Monoclonal antibodies against macrophage colony-stimulating factor diminish the number of circulating intermediate and nonclassical (CD14⁺⁺CD16⁺/CD14⁺CD16⁺⁺) monocytes in rheumatoid arthritis patient

To the editor:

Human blood monocytes are divided into 3 subsets: classical (CD14⁺⁺CD16⁻), intermediate (CD14⁺⁺CD16⁺), and nonclassical (CD14⁺CD16⁺⁺).¹  The latter 2 subpopulations produce inflammatory cytokines in response to a wide variety of pattern receptor ligands and are constantly surveying the endothelium for signs of inflammation or damage, whereas classical ones are the main producers of anti-inflammatory IL-10.²  There appears to be a developmental relationship between these cells (from classical by intermediates to nonclassical), and the presence of macrophage colony-stimulating factor (M-CSF) seems to be crucial for their differentiation.^3,4  It has been recently shown in the mouse model that antibody-blocking M-CSF receptor (R) depletes the nonclassical monocytes, tissue and tumor-associated macrophages.⁵  In addition, targeted disruption of the M-CSFR gene resulted in profound mononuclear phagocyte deficiency in mice.⁶  However, there is no direct evidence that blockade of M-CSF/M-CSFR axis in humans inhibits maturation or survival of any circulating monocyte subpopulation.

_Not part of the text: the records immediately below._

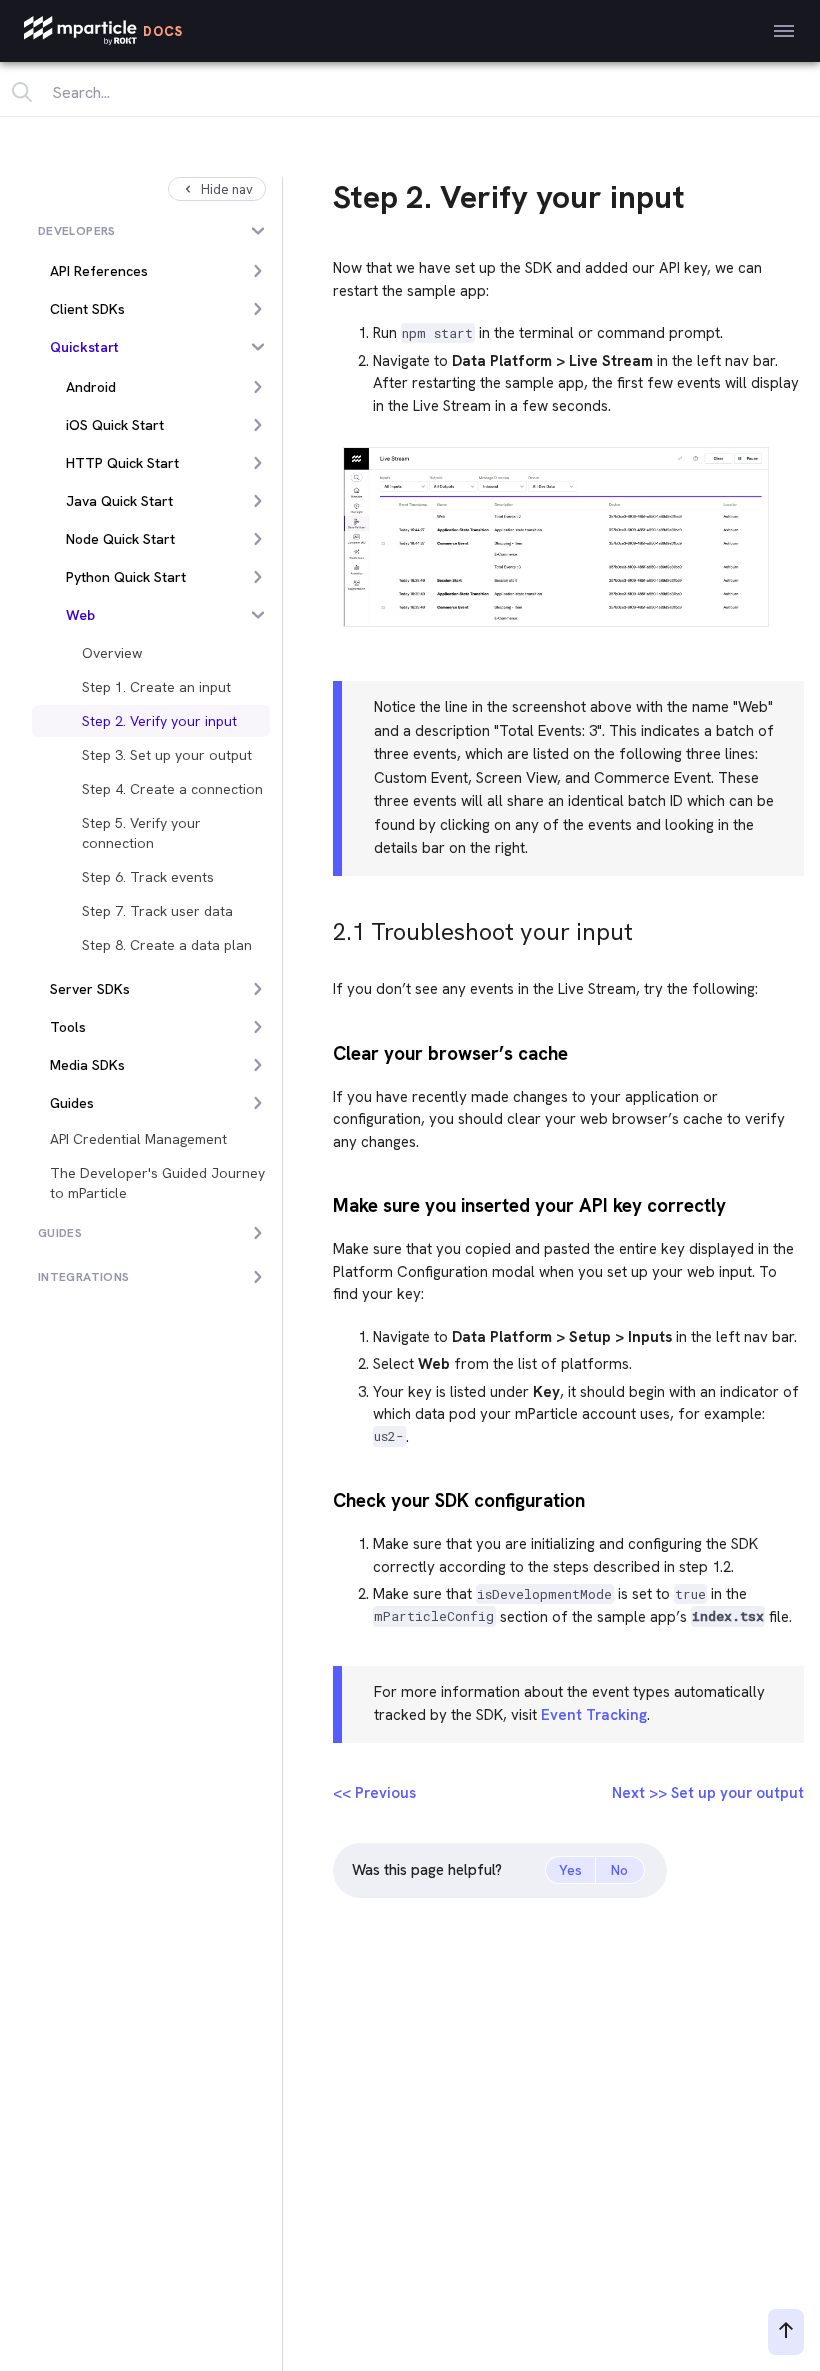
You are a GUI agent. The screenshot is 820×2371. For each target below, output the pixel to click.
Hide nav (227, 189)
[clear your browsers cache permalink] (324, 1051)
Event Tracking (594, 1715)
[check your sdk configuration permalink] (324, 1498)
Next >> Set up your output (708, 1793)
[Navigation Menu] (784, 31)
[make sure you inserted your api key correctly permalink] (324, 1203)
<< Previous (374, 1793)
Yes (570, 1870)
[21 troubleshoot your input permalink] (324, 926)
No (619, 1870)
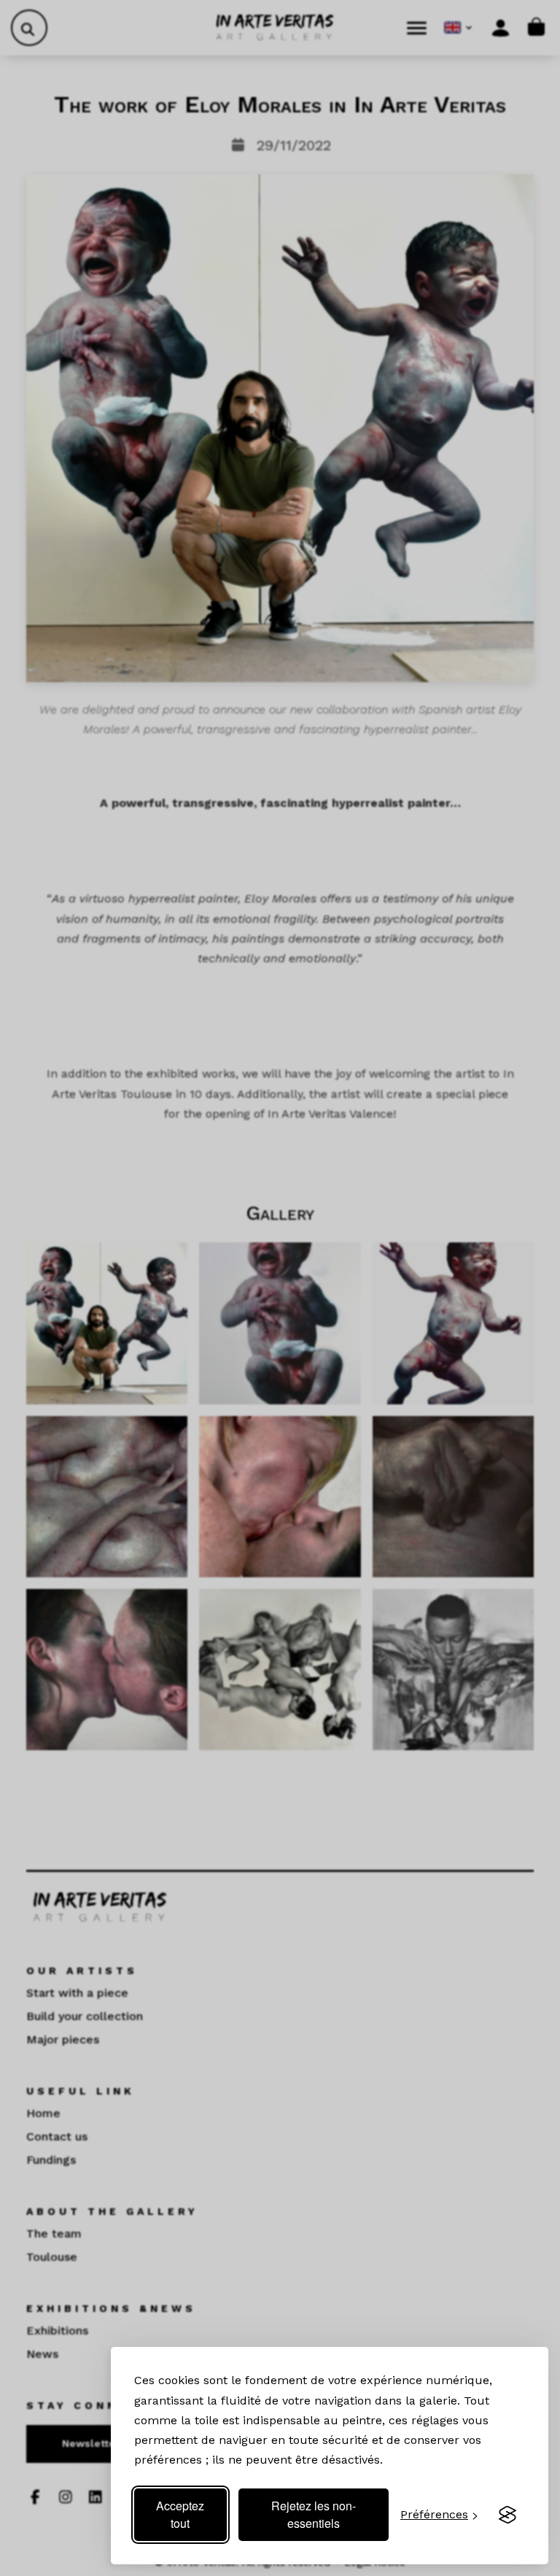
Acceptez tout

In a double-blinded substudy of a phase 1b clinical trial (registration number: NCT00550355 on www.clinicaltrials.gov) we analyzed the absolute number of 3 circulating subpopulations of monocytes from 2 patients with active rheumatoid arthritis (RA) receiving human monoclonal antibodies (mAbs) against M-CSF (PD 0360324 of IgG₂ isotype), which prevents M-CSF binding to M-CSFR, or placebo. PD 0360324 is a biologic compound being developed by Pfizer for inflammatory conditions. According to study inclusion criteria, 2 adult patients (female, aged 44, and male, aged 43) diagnosed with RA for 4 and 2 years, respectively, were enrolled and their monocyte subpopulations were monitored. Patients have had insufficient response to methotrexate (MTX) while receiving a stable dose of 25 mg weekly for at least 6 weeks before enrollment (MTX does not influence phenotypic differentiation of circulating monocytes⁷ ). A 100-mg dose of PD 0360324 or placebo was administered as an intravenous infusion at days 1, 28, and 56, and patients were followed until day 112. Blood samples were collected on consecutive days, as indicated in Figure 1 (fasting, before morning drugs and PD 0360324 infusion). Monocytes were immediately stained, analyzed on FACSCanto flow cytometer (BD Biosciences, Immunocytometry Systems), and enumerated as previously described.⁸  After study closeout, trial unblinding revealed that the female patient received the anti–M-CSF mAbs and the male received placebo.

The number of classical monocytes did not differ between patients. Mean numbers ± SD in antibody-treated patient versus placebo-treated patient were: 530 ± 216 vs 558 ± 104 cells/μL (Figure 1A). However, the nonclassical monocytes disappeared in the female patient after anti–M-CSF mAb infusions (Figure 1C), which was best noticed (for at least 1 week) after 1st and 2nd dosing. Four weeks after each dosing the number of nonclassical monocytes was approaching baseline level and achieved it on day 112. These changes were not observed in the patient on placebo. Similar changes were seen in intermediate monocytes (Figure 1B); however, after infusions their number recovered earlier than that of nonclassical monocytes. This supports previous suggestions that steady-state plasma levels of M-CSF promote differentiation of classical monocytes to intermediate and nonclassical monocytes, and that this process may be inhibited by neutralizing anti–M-CSF mAbs. This is visualized on the dot plots showing dynamic changes of monocyte subpopulations during the first 4 weeks after initial anti–M-CSF mAb infusion in the female patient (Figure 1D). Our data provide, for the first time, direct evidence that M-CSF is essential for differentiation of intermediate and nonclassical monocytes in vivo.